Brief
Search the listing below for the line containing "大宗散货 (514, 769)". From there through the line containing "空运航线查询 (686, 719)", transcribe every line exactly, both ends included.

Data
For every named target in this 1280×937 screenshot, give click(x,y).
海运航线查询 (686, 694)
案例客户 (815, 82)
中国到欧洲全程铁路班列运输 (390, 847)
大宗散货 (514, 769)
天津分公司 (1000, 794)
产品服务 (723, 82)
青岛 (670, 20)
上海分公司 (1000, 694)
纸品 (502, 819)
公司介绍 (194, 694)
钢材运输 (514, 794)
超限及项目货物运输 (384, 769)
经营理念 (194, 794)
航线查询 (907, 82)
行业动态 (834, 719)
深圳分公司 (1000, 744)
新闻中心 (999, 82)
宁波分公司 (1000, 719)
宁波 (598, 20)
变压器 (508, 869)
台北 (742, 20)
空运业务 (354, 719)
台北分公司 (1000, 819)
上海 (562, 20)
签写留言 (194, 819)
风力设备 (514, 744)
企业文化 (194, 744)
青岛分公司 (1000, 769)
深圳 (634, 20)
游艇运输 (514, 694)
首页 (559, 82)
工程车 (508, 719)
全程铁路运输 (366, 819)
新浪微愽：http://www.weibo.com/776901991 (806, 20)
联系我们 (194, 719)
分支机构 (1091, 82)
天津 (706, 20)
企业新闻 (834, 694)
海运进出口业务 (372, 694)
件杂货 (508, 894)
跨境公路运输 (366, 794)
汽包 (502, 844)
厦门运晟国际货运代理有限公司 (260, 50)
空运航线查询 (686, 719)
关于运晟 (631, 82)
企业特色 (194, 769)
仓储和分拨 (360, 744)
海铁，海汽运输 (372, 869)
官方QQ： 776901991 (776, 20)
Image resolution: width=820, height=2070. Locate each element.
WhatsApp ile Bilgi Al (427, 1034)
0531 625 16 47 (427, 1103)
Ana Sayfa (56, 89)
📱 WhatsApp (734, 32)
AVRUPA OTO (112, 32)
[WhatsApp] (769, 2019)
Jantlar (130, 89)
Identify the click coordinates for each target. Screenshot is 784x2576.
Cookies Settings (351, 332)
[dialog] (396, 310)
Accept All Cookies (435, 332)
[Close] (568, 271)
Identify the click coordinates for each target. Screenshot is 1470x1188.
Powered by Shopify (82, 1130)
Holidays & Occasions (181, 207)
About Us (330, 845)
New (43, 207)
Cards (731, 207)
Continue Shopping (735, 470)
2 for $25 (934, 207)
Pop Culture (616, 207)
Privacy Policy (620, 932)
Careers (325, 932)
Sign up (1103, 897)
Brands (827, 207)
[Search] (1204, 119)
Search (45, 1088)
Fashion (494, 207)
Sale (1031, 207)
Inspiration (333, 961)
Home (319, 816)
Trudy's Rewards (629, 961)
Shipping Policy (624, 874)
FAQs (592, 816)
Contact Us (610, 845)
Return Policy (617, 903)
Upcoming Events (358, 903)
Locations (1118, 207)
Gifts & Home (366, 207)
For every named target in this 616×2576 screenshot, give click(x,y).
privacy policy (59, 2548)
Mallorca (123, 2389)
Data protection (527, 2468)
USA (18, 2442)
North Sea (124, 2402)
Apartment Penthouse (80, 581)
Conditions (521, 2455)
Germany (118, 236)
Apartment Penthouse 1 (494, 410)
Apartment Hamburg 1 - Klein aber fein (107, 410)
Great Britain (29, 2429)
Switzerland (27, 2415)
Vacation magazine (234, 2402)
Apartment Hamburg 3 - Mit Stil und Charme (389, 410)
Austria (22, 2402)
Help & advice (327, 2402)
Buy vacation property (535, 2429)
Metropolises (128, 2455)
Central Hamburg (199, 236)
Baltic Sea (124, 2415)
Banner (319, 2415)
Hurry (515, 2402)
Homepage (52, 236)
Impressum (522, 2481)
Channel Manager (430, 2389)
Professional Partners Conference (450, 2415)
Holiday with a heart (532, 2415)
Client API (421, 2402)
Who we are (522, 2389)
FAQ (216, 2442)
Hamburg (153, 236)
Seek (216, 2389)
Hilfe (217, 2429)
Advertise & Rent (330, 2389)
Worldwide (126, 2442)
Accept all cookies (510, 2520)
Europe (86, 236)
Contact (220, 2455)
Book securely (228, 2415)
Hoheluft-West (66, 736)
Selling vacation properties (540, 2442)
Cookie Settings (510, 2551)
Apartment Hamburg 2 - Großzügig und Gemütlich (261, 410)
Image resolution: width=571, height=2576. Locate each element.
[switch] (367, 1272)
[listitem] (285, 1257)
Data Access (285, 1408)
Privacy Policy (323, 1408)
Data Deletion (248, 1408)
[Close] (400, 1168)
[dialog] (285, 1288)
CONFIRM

Output for this exercise
大宗散货 (514, 769)
天津分公司 (1000, 794)
产品服务 (723, 82)
青岛 (670, 20)
上海分公司 (1000, 694)
纸品 (502, 819)
公司介绍 (194, 694)
钢材运输 (514, 794)
超限及项目货物运输 (384, 769)
经营理念 (194, 794)
航线查询 (907, 82)
行业动态 (834, 719)
深圳分公司 (1000, 744)
新闻中心 (999, 82)
宁波分公司 (1000, 719)
宁波 (598, 20)
变压器 (508, 869)
台北 (742, 20)
空运业务 (354, 719)
台北分公司 (1000, 819)
上海 (562, 20)
签写留言 (194, 819)
风力设备 (514, 744)
企业文化 (194, 744)
青岛分公司 (1000, 769)
深圳 (634, 20)
游艇运输 (514, 694)
首页 (559, 82)
工程车 (508, 719)
全程铁路运输 (366, 819)
新浪微愽：http://www.weibo.com/776901991 (806, 20)
联系我们 (194, 719)
分支机构 (1091, 82)
天津 (706, 20)
企业新闻 (834, 694)
海运进出口业务 (372, 694)
件杂货 (508, 894)
跨境公路运输 (366, 794)
汽包 (502, 844)
厦门运晟国际货运代理有限公司 (260, 50)
空运航线查询 (686, 719)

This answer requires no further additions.